Instructions to follow
In the material below, find every line containing "computer" and copy that line.

=-=-=-=-=

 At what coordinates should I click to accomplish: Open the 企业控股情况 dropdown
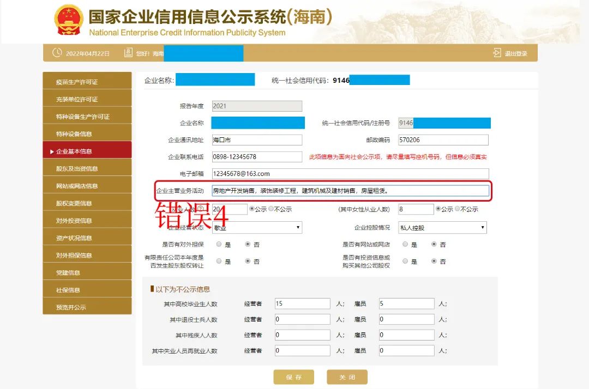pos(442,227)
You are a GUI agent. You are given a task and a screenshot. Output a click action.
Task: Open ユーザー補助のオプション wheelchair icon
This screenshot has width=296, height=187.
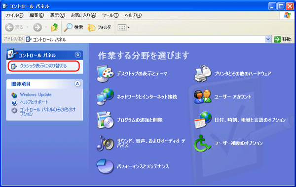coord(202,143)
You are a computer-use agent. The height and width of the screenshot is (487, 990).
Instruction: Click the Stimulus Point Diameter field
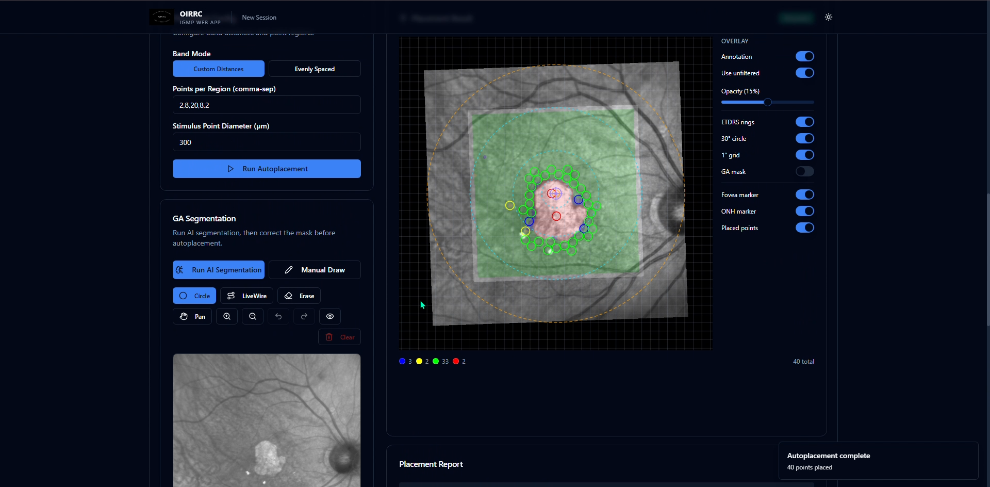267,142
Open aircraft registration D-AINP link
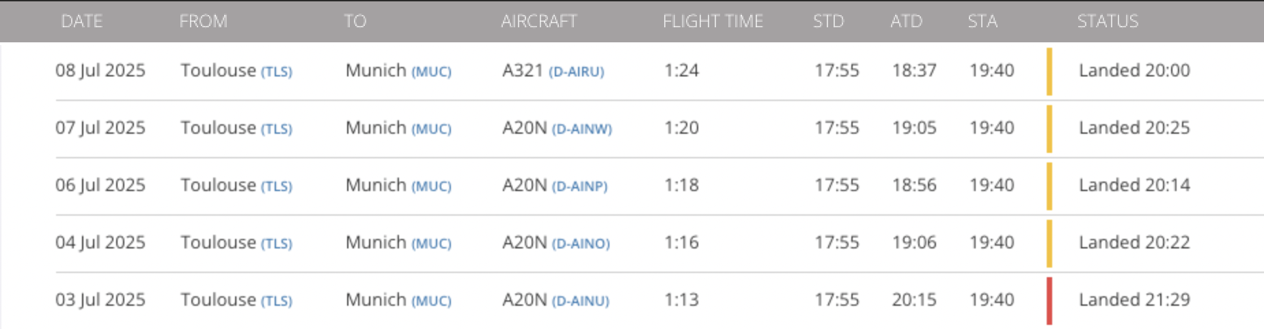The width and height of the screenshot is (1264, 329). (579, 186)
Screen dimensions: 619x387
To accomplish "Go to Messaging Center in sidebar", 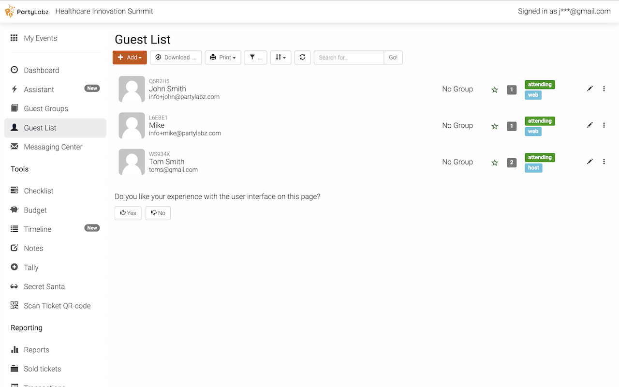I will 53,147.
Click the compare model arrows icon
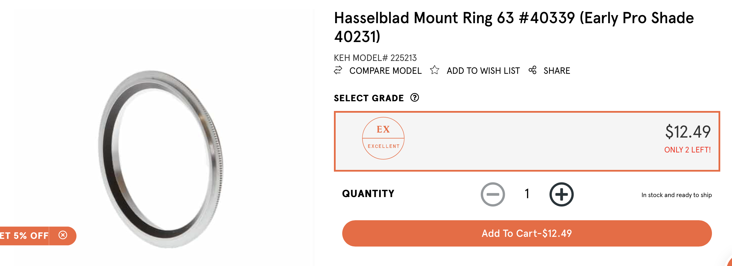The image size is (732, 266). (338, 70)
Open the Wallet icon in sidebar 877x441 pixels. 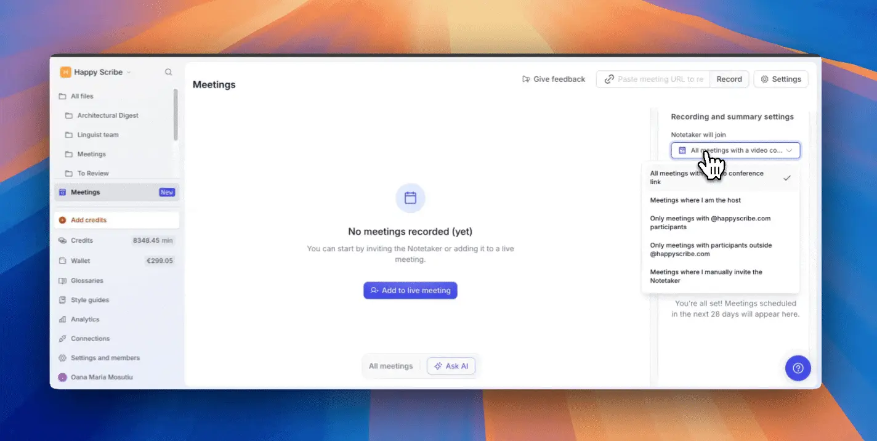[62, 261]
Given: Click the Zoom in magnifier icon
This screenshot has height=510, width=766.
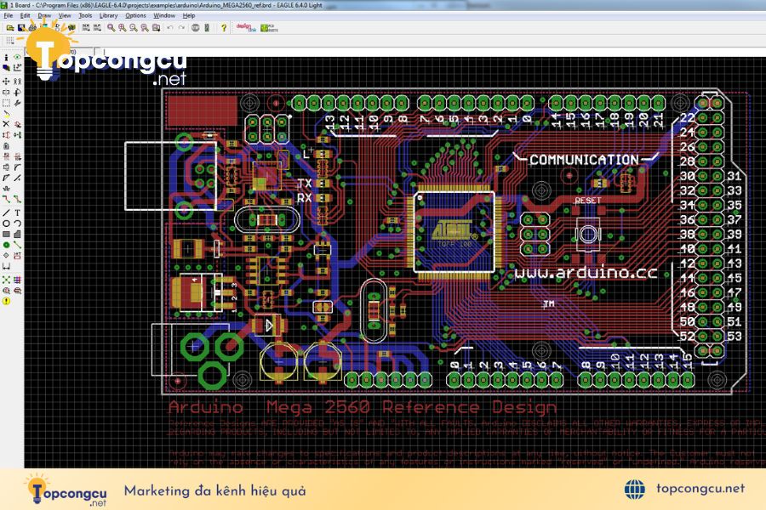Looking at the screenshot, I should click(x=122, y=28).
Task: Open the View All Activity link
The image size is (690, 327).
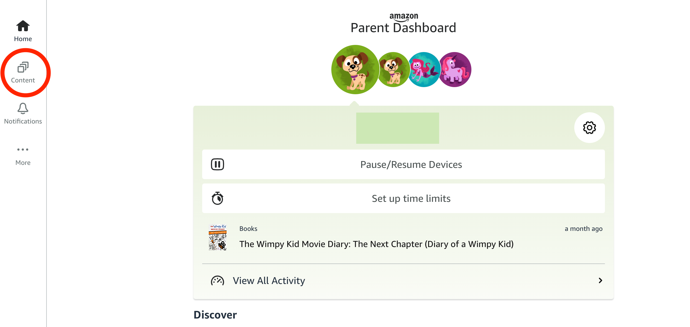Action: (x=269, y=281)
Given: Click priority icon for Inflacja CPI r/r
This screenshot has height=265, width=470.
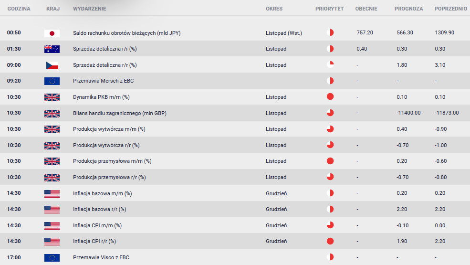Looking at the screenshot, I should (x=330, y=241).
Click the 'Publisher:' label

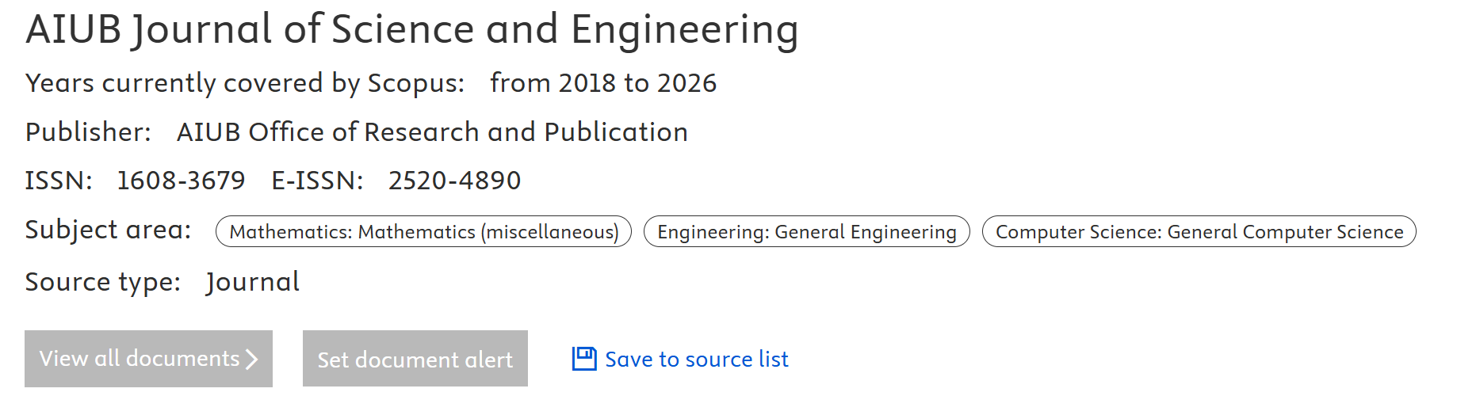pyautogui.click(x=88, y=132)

=-=-=-=-=

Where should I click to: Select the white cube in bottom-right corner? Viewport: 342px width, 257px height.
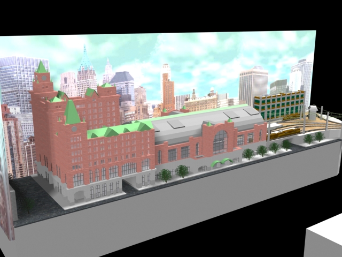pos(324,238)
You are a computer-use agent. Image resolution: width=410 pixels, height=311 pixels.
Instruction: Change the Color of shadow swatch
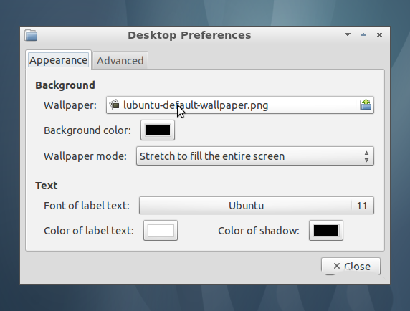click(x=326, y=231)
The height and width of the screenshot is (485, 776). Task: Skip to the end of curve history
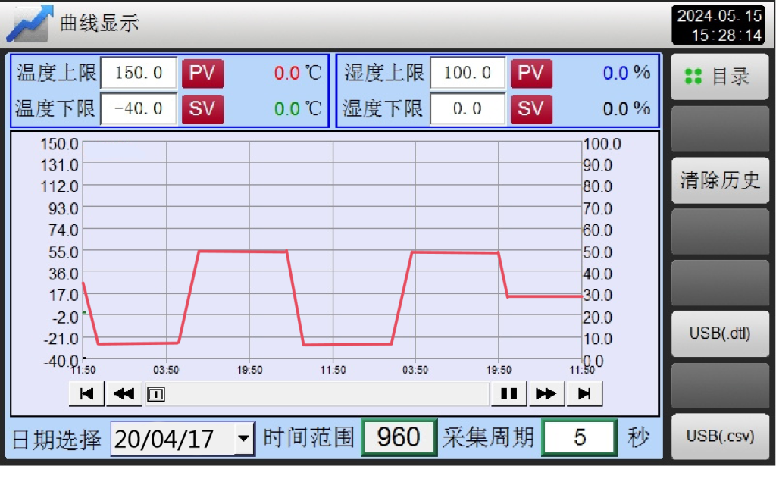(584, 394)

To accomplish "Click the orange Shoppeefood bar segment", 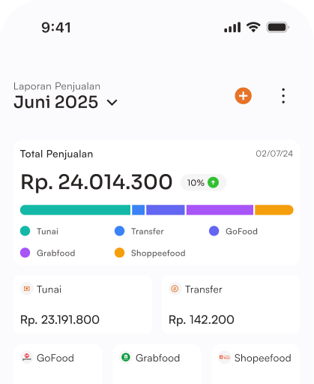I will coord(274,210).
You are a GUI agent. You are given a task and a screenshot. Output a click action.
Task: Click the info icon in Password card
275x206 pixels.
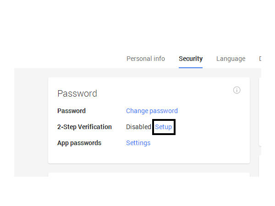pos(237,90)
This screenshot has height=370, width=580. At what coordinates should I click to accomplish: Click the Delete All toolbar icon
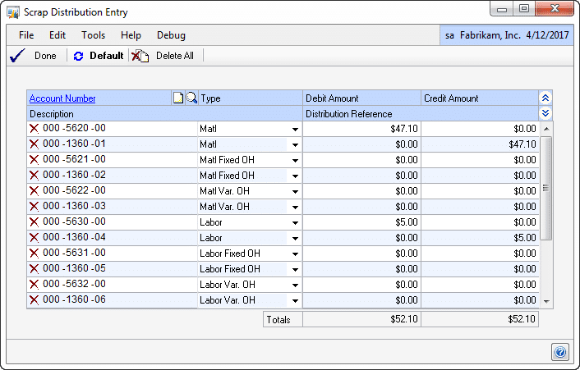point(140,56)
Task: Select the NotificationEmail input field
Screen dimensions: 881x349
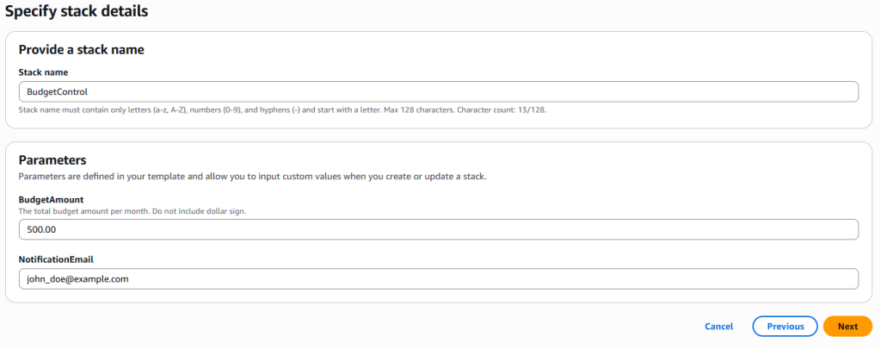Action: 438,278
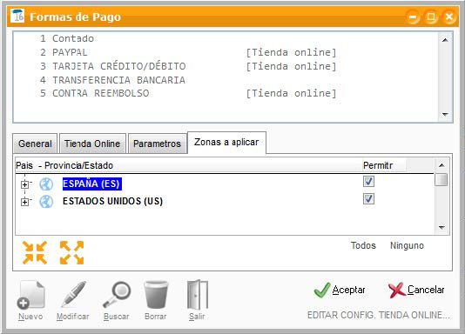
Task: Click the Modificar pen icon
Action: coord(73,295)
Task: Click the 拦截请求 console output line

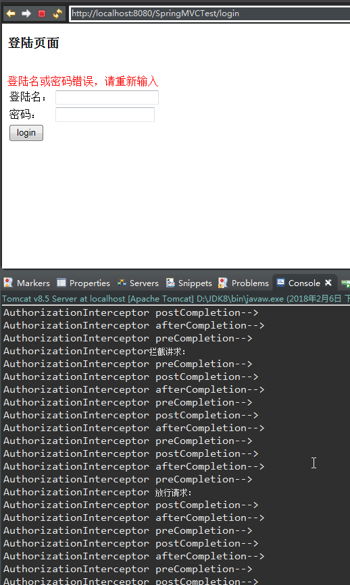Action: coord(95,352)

=-=-=-=-=

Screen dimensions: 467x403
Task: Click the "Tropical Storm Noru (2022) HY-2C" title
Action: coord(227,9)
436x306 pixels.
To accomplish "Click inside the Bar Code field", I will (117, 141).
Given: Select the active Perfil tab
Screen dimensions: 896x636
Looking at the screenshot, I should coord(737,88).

=-=-=-=-=

Result of the task
You are a computer-use agent. The height and width of the screenshot is (487, 990).
You are a computer-use agent. Image resolution: width=410 pixels, height=311 pixels.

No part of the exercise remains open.